■ **Your instructions**
Lines with the string "last" must each be copied from the listing.

== Segment start ==

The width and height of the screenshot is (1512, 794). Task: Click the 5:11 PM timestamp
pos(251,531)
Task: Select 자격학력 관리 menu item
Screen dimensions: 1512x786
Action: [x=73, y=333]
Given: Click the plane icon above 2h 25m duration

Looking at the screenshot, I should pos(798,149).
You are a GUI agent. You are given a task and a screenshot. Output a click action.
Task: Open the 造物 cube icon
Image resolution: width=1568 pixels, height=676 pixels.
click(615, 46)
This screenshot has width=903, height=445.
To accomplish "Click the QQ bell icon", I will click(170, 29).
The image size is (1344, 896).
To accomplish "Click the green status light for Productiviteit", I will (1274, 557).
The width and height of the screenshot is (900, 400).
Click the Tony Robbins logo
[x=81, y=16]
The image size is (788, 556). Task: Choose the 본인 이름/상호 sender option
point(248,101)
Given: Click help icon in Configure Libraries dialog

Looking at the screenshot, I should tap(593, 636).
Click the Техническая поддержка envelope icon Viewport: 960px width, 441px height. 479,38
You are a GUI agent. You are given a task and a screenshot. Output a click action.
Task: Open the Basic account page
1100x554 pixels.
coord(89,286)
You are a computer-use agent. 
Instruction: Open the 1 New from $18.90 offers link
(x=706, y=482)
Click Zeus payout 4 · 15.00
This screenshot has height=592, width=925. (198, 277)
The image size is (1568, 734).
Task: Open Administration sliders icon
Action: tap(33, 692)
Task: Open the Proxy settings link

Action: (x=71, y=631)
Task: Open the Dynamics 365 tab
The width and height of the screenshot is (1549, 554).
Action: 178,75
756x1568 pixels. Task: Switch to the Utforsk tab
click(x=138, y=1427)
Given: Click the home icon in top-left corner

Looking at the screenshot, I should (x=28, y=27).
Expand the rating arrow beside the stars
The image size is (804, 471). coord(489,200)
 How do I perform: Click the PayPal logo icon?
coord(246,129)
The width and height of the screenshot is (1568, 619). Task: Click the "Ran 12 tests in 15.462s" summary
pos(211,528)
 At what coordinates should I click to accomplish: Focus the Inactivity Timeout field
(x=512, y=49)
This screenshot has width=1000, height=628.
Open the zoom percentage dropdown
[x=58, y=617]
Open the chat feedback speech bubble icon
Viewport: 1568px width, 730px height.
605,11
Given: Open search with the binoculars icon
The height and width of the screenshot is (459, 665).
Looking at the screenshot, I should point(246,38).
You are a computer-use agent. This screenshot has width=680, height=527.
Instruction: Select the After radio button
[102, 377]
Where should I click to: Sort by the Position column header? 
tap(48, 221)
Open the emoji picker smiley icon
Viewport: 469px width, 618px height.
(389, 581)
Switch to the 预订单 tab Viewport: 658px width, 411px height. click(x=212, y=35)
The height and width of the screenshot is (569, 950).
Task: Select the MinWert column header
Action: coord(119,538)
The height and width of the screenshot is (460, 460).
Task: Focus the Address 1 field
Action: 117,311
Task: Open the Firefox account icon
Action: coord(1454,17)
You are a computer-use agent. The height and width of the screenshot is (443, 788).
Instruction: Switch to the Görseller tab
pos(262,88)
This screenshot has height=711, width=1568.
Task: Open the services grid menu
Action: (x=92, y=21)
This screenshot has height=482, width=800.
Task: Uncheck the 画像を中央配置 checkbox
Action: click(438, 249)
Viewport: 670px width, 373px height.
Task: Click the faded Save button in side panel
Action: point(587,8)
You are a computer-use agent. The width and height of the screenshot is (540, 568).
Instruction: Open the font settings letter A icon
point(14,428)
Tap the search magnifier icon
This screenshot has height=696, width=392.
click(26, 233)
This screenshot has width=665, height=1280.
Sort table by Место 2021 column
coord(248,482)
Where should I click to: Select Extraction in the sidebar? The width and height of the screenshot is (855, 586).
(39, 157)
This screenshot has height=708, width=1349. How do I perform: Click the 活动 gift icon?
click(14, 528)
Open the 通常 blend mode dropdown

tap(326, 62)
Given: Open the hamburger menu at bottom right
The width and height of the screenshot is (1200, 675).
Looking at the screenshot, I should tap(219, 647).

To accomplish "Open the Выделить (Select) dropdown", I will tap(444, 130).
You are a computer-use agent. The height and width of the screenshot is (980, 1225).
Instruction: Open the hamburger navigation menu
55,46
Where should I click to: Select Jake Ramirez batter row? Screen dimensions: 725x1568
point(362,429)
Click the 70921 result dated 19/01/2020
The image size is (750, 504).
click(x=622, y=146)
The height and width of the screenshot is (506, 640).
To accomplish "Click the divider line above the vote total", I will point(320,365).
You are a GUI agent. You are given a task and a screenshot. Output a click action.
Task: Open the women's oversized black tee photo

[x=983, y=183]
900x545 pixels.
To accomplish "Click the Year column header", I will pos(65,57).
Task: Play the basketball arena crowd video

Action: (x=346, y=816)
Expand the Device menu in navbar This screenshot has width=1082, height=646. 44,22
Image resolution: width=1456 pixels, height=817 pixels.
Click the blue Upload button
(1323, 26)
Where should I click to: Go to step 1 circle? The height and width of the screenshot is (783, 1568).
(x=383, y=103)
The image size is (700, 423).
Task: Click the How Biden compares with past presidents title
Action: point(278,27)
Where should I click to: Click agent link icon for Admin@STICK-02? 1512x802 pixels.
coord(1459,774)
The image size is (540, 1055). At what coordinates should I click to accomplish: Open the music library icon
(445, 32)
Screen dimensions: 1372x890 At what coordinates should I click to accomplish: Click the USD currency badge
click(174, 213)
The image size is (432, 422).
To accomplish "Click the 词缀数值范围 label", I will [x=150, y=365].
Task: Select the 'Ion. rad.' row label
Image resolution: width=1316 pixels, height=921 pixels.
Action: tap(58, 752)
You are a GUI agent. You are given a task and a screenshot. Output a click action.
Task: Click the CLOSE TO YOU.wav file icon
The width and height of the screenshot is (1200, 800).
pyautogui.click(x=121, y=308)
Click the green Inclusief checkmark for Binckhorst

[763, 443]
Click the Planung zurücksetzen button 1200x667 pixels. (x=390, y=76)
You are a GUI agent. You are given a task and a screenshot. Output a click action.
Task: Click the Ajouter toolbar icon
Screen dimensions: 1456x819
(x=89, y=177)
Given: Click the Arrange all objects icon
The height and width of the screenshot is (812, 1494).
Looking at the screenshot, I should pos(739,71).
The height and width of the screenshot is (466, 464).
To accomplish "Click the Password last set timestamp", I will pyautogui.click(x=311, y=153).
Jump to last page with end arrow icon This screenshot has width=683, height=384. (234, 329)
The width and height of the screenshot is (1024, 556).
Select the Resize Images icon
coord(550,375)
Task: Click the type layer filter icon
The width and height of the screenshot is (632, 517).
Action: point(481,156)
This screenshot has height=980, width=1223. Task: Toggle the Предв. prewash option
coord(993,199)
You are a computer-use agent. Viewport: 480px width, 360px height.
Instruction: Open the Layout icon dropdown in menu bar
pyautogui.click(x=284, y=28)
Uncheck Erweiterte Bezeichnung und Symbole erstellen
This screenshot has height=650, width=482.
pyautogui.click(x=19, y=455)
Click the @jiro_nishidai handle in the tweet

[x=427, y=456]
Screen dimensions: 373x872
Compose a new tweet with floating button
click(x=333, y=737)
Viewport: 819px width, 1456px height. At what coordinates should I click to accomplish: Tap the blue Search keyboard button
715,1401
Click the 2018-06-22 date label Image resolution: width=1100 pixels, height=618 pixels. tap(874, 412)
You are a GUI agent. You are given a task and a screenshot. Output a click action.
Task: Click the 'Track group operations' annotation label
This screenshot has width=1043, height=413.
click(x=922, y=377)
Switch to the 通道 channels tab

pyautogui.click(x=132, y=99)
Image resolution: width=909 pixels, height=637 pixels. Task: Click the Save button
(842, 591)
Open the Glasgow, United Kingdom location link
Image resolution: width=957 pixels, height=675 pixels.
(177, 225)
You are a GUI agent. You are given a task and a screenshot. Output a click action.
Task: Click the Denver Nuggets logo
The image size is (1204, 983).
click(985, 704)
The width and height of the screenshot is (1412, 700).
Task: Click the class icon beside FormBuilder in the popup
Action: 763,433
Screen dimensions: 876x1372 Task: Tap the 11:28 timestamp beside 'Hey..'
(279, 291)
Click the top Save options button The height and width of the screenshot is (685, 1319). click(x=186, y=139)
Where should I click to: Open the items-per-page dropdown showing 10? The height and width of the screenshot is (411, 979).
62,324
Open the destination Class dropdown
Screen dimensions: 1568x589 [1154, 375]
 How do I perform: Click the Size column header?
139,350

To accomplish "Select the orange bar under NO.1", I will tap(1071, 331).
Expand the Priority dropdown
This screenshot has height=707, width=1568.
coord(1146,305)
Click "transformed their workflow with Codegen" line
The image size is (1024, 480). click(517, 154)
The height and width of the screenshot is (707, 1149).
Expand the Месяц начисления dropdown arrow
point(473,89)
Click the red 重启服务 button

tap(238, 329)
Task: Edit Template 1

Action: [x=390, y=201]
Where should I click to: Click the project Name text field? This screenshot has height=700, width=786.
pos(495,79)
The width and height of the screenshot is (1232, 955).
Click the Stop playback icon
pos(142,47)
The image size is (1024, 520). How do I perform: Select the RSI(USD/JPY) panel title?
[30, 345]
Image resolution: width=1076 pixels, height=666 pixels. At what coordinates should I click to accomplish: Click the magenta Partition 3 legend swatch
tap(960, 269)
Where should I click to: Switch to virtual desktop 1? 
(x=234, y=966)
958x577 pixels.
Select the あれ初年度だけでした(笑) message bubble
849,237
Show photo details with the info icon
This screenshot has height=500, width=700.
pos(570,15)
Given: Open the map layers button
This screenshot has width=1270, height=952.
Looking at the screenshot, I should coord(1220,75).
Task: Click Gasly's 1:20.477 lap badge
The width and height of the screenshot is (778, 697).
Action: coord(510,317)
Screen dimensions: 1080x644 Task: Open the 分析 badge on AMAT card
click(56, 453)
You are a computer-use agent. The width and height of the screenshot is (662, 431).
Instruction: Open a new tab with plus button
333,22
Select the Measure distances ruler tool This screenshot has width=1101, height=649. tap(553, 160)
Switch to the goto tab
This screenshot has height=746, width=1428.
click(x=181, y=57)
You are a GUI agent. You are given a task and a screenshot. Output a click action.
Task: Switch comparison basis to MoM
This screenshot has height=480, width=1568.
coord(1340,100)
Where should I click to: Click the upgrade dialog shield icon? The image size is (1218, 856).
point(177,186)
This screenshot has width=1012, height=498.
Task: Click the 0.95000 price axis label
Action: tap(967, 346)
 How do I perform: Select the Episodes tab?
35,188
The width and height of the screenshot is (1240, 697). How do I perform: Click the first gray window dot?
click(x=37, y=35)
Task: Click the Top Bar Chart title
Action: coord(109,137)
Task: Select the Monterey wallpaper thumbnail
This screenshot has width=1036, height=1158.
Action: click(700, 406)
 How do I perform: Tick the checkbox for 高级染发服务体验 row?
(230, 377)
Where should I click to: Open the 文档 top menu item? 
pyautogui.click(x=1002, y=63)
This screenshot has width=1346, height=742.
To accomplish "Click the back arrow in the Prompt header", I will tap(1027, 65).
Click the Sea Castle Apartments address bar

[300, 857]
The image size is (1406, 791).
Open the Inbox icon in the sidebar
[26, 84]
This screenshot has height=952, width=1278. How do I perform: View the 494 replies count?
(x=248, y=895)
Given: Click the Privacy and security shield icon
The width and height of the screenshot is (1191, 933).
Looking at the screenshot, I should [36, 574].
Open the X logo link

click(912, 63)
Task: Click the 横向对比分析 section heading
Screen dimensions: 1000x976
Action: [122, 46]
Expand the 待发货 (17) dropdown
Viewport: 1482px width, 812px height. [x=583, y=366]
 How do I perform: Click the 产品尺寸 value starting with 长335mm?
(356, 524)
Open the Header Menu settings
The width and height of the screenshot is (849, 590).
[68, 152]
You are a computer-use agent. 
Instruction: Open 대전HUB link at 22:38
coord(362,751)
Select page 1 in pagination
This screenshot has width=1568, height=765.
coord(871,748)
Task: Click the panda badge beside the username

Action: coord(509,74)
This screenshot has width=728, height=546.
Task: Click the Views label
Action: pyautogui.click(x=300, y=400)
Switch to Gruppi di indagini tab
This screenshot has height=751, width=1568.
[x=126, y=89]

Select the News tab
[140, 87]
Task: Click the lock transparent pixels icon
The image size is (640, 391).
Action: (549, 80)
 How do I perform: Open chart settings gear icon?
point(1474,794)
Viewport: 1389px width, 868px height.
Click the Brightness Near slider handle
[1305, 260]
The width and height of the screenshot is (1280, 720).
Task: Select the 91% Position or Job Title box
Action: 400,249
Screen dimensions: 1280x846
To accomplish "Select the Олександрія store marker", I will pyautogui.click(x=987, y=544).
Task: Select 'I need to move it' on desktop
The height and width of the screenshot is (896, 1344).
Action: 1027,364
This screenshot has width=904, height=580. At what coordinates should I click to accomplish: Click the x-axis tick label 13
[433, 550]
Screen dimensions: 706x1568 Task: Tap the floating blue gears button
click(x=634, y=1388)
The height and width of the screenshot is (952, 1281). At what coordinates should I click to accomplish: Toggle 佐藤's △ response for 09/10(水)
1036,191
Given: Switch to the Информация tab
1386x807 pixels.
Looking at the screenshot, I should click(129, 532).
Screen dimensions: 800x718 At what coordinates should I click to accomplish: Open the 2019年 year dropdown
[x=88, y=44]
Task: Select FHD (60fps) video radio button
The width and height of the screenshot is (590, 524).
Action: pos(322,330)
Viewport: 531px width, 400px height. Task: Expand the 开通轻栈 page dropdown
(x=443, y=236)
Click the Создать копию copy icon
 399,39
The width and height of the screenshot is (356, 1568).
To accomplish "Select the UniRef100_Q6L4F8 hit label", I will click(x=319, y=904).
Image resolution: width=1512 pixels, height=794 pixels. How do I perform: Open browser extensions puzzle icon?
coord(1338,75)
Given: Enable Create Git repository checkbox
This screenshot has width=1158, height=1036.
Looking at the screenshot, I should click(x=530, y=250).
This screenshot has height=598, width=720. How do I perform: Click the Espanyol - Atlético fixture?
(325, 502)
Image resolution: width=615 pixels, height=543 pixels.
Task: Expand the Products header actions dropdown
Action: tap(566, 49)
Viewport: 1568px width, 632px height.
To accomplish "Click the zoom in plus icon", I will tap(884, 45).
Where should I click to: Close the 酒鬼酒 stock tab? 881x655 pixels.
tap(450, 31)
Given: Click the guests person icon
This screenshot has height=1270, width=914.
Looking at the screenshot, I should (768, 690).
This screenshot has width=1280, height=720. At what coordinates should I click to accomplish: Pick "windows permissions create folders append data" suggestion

== Segment end ==

■ **Output for this exercise**
To accomplish "Click the Password last set timestamp", I will pyautogui.click(x=311, y=153).
Jump to last page with end arrow icon This screenshot has width=683, height=384. (234, 329)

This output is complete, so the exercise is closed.